Your task: From the very first line down to the line containing "hyperref (741, 568)", write out the material exactly as it appears, and no more.
--- Provided entries ---
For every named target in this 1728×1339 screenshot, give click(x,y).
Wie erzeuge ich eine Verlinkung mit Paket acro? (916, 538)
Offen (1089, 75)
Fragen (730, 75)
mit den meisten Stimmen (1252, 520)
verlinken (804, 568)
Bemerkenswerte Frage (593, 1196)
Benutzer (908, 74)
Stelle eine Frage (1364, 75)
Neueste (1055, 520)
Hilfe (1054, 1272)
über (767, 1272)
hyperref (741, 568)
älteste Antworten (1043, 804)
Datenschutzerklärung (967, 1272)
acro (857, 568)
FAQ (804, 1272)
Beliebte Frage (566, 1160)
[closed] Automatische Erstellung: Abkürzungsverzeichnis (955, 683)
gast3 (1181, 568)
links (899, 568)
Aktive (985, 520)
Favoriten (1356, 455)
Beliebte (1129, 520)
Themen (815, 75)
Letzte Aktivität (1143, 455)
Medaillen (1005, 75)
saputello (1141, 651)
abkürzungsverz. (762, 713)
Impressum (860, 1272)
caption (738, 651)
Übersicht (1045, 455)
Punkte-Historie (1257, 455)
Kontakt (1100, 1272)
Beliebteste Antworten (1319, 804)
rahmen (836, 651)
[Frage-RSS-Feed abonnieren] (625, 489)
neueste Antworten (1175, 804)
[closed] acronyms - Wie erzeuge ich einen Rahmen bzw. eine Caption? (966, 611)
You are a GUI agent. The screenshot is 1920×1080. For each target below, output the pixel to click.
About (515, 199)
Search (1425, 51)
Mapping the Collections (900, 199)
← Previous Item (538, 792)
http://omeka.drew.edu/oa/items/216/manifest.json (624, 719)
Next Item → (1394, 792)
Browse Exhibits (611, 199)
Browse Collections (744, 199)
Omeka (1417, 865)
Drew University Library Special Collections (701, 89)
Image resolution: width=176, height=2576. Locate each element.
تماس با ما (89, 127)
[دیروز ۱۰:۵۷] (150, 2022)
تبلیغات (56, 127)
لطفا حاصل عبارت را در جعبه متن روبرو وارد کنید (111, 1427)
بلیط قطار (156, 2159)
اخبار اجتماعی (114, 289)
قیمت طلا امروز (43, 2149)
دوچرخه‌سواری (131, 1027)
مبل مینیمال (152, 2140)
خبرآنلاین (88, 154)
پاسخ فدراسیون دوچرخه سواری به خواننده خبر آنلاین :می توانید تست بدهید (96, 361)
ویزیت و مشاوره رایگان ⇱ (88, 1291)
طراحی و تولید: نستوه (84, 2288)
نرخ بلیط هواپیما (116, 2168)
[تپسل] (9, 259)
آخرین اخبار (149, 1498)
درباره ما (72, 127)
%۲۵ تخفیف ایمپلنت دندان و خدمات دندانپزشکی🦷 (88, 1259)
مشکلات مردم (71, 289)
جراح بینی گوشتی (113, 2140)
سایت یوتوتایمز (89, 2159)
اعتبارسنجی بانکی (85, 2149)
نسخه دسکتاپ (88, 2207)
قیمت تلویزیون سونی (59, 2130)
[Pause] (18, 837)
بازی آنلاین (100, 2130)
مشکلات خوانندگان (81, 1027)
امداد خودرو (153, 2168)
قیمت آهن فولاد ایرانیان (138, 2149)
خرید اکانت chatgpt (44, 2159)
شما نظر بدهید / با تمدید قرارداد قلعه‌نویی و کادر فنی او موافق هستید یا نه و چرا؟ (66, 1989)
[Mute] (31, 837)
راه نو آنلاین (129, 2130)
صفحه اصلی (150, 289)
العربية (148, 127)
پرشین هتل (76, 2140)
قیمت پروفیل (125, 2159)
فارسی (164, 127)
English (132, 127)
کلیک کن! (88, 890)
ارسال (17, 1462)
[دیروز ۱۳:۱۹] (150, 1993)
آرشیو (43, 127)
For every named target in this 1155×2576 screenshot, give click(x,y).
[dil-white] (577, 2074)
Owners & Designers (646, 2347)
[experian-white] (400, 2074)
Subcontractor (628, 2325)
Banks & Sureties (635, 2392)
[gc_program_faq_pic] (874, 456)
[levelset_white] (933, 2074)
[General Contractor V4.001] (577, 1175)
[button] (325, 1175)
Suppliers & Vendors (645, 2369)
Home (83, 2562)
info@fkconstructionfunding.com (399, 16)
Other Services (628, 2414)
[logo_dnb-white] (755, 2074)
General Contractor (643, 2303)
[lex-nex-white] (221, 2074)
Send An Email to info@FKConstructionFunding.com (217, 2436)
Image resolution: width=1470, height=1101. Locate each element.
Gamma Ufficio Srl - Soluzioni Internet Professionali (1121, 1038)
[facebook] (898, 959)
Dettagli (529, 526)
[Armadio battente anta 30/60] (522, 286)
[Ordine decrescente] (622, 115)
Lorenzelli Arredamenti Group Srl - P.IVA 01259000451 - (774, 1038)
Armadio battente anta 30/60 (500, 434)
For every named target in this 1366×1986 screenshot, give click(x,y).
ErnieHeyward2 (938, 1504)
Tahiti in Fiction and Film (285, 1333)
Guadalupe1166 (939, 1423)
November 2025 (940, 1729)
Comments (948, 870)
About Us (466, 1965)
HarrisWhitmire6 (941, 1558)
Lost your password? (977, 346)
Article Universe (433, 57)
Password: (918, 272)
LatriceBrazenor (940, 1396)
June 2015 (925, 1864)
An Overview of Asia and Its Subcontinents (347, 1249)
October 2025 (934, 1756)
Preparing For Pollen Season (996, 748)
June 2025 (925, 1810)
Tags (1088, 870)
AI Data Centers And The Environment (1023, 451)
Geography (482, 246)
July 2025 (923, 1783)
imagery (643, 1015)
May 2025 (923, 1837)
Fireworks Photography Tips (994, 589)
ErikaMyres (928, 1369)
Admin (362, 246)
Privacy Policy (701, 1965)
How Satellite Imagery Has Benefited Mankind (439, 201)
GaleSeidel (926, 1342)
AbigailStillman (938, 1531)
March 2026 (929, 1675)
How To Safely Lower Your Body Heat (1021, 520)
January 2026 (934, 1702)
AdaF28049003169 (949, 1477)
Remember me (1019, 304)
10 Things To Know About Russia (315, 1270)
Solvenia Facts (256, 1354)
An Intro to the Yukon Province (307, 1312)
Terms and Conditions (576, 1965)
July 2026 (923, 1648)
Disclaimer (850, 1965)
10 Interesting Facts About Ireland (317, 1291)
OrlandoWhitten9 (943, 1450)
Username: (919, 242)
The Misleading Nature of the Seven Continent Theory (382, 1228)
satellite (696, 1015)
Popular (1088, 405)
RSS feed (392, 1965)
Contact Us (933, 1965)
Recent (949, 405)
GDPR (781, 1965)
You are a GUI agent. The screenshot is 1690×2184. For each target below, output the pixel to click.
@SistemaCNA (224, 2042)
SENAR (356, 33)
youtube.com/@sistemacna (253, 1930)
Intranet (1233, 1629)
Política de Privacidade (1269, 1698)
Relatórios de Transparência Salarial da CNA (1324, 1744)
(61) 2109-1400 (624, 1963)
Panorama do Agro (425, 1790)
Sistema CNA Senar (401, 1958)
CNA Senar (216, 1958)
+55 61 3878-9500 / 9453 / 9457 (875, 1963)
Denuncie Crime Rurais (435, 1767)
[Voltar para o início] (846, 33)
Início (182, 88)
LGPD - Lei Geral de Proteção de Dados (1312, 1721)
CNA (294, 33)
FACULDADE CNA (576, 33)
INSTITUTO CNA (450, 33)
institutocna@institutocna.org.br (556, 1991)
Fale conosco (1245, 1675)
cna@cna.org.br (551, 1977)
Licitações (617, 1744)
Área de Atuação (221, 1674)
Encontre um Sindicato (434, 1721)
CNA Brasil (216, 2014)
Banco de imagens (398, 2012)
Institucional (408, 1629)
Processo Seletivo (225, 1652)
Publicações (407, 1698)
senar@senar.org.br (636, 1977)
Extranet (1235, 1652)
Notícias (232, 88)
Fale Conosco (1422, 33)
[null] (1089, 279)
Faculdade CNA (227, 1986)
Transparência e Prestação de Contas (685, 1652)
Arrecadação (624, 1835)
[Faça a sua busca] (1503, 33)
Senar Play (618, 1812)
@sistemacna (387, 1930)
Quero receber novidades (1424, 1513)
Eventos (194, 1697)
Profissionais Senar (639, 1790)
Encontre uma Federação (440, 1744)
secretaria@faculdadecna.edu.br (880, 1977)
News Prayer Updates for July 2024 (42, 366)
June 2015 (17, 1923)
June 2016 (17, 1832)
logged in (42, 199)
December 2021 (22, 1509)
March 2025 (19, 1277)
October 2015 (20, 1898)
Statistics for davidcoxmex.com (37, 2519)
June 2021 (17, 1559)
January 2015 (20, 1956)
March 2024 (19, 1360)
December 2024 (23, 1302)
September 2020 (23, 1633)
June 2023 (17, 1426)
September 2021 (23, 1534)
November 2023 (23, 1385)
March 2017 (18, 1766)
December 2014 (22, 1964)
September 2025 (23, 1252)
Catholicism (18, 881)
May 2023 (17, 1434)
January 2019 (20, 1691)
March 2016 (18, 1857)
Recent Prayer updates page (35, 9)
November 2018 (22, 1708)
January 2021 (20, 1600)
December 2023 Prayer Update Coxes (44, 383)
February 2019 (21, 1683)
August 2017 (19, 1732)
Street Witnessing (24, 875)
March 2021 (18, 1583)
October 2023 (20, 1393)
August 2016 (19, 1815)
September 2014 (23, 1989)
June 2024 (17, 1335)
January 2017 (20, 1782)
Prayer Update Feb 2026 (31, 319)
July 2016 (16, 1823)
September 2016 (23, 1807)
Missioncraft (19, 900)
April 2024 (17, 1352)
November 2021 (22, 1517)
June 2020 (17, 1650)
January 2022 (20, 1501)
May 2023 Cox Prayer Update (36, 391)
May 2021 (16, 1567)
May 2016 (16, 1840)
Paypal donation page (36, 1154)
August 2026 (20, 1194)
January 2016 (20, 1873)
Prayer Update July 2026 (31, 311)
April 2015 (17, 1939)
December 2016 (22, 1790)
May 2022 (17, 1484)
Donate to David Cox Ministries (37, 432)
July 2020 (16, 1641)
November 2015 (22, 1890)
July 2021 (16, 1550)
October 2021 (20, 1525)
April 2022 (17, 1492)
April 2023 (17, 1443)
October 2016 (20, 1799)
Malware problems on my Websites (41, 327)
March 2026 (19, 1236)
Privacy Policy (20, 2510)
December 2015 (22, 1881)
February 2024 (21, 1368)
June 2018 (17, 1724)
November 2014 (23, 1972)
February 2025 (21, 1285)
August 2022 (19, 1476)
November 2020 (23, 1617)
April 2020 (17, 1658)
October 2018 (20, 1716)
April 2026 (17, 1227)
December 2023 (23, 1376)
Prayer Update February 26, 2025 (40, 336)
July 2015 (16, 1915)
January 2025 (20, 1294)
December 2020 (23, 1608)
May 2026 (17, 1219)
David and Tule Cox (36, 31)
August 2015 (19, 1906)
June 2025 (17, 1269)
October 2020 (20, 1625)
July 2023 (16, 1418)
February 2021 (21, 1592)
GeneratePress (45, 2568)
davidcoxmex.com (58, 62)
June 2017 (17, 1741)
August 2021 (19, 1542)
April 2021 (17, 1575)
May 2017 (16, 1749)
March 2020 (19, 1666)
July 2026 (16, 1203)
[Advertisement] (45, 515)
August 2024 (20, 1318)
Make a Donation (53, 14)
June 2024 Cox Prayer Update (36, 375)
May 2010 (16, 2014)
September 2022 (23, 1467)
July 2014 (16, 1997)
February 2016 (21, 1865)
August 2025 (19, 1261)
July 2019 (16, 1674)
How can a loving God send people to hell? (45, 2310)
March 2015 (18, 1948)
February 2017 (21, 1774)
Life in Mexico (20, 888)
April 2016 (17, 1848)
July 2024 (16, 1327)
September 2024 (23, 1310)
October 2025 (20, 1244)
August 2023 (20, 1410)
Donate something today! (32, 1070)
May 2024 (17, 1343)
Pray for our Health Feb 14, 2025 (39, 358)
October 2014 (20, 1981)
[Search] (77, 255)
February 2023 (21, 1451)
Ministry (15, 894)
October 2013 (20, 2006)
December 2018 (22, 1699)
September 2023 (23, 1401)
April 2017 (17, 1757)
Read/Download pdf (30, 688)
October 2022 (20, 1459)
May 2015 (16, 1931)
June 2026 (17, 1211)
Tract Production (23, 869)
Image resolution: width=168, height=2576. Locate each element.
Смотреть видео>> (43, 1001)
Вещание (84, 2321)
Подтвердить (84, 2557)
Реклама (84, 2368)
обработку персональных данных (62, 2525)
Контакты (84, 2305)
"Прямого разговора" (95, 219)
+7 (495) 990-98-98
---
Exercise response:
For every named target in this 1728×1339 screenshot, give click(x,y).
Wie erzeuge ich eine Verlinkung mit Paket acro? (916, 538)
Offen (1089, 75)
Fragen (730, 75)
mit den meisten Stimmen (1252, 520)
verlinken (804, 568)
Bemerkenswerte Frage (593, 1196)
Benutzer (908, 74)
Stelle eine Frage (1364, 75)
Neueste (1055, 520)
Hilfe (1054, 1272)
über (767, 1272)
hyperref (741, 568)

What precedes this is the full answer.